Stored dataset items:

=====

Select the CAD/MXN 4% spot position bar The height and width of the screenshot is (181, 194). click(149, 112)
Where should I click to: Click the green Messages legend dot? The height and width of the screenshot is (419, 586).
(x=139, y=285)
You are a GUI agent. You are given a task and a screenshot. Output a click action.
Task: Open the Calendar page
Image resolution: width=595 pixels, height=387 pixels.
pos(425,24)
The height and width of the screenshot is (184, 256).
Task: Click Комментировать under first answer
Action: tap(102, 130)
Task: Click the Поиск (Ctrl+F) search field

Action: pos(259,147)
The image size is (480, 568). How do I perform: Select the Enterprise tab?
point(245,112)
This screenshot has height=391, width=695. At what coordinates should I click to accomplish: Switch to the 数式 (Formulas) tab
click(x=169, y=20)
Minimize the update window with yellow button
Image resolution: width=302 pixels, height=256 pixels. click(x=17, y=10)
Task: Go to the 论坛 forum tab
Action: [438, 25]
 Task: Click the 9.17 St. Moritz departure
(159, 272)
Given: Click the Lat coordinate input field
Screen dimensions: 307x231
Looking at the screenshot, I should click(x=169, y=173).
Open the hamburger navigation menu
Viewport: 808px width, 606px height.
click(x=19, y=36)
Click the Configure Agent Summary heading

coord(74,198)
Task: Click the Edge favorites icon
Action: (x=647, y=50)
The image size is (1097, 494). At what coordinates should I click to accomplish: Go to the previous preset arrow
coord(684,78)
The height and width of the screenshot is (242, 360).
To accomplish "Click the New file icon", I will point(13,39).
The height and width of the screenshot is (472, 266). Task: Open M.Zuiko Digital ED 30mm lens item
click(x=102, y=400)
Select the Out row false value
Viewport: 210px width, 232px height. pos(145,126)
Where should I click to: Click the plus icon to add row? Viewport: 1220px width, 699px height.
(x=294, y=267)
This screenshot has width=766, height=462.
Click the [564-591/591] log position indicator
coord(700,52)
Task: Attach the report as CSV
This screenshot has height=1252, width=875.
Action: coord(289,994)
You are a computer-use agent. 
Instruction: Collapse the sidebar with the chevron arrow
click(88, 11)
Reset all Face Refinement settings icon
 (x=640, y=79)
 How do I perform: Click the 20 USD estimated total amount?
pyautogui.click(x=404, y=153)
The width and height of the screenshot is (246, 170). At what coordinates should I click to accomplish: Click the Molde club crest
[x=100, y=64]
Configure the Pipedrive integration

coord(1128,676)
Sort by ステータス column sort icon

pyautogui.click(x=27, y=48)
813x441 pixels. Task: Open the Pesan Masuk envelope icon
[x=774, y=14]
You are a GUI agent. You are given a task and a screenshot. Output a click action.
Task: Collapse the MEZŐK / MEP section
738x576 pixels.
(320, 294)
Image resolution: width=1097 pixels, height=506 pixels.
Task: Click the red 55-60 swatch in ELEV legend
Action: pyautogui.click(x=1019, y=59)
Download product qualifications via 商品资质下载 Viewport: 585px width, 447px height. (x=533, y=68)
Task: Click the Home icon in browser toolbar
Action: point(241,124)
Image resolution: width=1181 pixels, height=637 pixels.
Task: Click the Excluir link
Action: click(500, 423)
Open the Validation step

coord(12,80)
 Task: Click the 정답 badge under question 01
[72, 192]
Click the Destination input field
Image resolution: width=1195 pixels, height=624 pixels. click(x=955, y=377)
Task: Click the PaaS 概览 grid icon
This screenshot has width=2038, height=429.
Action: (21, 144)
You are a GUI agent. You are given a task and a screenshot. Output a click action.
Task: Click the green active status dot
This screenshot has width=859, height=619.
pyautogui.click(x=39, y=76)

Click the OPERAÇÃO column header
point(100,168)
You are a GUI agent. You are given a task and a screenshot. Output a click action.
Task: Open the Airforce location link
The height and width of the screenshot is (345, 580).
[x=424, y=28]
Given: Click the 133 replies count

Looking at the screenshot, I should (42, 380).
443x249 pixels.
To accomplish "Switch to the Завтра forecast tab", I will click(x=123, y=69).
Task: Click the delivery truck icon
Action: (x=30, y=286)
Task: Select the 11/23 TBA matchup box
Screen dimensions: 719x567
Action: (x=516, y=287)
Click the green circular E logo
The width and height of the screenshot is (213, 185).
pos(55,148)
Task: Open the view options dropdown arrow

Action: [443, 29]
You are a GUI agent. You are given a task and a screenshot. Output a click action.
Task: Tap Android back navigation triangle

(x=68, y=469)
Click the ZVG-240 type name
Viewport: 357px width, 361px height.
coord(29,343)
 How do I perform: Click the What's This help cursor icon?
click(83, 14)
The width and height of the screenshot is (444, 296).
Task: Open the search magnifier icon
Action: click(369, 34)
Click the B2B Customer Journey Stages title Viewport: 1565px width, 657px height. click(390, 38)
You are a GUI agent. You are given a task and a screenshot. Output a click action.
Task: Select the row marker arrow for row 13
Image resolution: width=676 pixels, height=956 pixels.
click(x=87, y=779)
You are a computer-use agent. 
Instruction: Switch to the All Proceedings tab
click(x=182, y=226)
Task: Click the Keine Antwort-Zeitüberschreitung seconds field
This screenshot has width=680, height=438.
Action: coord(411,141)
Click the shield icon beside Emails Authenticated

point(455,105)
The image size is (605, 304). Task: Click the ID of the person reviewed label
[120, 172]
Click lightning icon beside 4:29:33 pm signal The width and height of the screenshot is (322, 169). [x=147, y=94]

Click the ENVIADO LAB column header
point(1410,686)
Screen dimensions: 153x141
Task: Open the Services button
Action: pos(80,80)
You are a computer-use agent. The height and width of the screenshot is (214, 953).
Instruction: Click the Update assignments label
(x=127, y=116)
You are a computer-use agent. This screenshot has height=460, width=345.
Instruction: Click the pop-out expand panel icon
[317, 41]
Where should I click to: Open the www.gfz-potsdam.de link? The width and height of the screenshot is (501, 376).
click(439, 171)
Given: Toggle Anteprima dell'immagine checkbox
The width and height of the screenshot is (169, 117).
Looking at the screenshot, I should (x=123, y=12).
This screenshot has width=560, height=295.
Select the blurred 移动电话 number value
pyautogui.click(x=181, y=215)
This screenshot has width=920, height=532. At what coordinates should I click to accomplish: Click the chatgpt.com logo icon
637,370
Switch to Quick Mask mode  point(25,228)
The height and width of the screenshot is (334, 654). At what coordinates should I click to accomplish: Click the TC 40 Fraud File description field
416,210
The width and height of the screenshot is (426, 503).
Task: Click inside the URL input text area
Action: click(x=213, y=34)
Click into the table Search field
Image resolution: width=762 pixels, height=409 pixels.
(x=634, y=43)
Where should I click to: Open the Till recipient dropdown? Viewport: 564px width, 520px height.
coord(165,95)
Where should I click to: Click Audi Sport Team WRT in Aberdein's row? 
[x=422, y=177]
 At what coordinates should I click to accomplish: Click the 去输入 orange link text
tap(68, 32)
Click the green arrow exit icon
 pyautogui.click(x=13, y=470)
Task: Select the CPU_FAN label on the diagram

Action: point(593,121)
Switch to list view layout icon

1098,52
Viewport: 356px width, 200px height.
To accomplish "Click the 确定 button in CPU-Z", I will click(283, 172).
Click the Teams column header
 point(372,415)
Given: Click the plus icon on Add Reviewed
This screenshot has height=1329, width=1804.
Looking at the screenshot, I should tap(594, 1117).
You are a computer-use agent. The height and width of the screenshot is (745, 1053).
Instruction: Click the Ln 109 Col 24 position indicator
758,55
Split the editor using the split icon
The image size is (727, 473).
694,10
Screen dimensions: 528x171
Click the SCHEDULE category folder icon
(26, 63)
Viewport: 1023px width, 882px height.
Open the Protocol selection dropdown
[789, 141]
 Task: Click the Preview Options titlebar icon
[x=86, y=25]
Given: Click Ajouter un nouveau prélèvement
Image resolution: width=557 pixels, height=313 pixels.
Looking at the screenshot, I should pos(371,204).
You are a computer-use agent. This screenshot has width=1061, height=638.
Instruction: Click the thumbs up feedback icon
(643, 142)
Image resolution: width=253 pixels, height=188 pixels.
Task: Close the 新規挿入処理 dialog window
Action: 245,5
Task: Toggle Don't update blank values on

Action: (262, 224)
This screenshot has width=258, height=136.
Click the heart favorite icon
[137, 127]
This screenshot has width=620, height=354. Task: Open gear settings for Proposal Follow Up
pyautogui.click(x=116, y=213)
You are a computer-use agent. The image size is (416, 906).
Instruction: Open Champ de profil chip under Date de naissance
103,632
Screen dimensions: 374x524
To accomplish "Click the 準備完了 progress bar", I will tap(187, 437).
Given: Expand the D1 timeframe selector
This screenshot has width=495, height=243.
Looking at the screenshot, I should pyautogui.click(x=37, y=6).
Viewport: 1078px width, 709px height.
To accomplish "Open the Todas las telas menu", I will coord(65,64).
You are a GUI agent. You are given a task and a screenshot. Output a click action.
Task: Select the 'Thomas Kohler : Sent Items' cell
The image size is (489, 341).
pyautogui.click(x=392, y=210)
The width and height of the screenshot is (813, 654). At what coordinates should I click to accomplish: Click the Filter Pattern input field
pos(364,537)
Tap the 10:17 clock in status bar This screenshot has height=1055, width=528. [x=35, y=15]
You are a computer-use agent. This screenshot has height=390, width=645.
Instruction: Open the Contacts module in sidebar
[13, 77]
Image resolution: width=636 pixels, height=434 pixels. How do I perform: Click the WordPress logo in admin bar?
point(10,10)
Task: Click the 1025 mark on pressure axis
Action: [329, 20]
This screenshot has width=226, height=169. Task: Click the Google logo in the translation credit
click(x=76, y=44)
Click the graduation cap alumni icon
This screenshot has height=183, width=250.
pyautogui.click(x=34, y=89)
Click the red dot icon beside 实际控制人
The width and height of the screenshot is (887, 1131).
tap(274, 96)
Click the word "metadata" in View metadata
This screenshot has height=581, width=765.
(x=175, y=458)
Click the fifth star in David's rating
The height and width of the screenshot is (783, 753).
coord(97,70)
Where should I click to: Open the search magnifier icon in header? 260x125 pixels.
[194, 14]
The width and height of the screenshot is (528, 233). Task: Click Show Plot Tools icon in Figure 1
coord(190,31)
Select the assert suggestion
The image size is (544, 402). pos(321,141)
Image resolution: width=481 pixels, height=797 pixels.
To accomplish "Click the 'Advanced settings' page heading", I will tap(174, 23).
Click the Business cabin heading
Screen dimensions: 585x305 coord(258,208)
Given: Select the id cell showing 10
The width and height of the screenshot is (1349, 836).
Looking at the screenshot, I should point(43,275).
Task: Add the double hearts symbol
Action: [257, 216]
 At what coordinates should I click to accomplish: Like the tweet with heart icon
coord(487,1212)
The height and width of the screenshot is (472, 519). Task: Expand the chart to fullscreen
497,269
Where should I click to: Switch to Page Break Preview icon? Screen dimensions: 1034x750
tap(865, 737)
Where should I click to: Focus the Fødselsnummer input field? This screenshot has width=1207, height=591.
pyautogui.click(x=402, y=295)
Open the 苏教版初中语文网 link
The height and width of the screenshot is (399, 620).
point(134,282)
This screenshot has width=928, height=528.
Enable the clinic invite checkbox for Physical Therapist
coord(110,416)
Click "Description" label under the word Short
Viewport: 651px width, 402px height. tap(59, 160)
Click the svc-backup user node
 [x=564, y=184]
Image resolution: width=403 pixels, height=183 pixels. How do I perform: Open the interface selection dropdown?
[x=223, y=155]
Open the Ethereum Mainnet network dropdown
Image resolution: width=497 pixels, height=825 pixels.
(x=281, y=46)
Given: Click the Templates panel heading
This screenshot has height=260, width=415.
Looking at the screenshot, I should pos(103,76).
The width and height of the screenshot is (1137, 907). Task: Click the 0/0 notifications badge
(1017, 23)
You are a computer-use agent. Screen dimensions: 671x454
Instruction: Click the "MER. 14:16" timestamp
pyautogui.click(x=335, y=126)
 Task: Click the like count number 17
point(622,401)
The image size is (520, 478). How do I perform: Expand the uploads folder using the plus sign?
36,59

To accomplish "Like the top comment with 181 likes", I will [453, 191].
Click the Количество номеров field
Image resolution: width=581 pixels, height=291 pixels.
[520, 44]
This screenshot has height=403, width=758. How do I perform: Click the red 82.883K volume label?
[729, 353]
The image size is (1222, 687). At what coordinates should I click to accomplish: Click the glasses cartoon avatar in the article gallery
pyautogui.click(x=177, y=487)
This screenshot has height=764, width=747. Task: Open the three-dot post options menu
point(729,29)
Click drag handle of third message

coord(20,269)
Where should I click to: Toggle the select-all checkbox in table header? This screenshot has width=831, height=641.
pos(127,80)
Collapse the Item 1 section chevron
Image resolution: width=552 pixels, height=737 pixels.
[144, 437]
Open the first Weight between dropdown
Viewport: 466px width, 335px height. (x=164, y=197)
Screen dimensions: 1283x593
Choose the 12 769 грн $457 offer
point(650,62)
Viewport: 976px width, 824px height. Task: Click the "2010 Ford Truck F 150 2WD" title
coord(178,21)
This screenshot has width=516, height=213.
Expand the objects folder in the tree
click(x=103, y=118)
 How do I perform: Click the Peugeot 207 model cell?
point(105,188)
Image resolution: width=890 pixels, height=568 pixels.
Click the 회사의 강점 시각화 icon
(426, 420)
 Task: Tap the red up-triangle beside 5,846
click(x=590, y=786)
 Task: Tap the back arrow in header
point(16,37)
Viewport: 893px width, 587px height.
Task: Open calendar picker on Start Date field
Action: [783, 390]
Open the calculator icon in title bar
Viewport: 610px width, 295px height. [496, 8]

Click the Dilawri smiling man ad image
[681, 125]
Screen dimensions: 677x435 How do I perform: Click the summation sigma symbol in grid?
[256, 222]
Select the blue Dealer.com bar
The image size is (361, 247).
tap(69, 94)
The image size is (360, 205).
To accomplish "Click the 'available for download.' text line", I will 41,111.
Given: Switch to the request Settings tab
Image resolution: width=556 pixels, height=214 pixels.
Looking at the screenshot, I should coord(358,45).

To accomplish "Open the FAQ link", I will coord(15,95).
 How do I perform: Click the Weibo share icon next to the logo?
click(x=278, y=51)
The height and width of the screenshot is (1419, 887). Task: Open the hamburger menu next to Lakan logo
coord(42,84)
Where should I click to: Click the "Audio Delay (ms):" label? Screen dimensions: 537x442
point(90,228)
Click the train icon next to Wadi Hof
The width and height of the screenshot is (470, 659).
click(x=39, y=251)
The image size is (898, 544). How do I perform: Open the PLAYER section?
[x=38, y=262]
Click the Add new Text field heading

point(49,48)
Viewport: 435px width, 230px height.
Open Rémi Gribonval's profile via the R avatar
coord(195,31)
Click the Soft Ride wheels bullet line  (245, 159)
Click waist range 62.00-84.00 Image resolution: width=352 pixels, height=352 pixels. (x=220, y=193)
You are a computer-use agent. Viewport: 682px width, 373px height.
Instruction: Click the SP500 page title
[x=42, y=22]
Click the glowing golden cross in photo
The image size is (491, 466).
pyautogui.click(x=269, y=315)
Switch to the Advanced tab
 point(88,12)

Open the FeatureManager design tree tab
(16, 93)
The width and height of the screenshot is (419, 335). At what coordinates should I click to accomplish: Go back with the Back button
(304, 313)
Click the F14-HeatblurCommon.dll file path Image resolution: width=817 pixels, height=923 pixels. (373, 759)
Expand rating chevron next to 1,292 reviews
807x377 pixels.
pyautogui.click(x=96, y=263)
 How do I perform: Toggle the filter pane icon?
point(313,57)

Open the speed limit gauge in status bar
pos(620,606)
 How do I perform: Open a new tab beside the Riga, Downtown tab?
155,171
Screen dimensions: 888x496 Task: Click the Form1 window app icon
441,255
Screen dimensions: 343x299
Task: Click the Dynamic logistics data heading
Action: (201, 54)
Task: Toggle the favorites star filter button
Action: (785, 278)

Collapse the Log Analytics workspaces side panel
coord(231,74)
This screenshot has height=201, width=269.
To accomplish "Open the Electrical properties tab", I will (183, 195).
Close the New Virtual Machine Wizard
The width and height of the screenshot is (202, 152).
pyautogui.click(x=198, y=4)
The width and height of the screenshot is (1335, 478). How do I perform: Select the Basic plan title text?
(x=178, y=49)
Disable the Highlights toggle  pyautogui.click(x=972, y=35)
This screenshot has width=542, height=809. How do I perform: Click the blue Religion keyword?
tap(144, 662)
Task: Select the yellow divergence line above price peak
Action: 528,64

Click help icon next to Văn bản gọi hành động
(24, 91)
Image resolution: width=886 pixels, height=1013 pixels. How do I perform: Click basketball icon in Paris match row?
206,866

=====

What you should do: In the entries above, find the line with "Open the FeatureManager design tree tab" and the line with "Click the F14-HeatblurCommon.dll", then set down exactly those two and every line between them, nothing else.

Exercise answer:
Open the FeatureManager design tree tab
(16, 93)
The width and height of the screenshot is (419, 335). At what coordinates should I click to accomplish: Go back with the Back button
(304, 313)
Click the F14-HeatblurCommon.dll file path Image resolution: width=817 pixels, height=923 pixels. (373, 759)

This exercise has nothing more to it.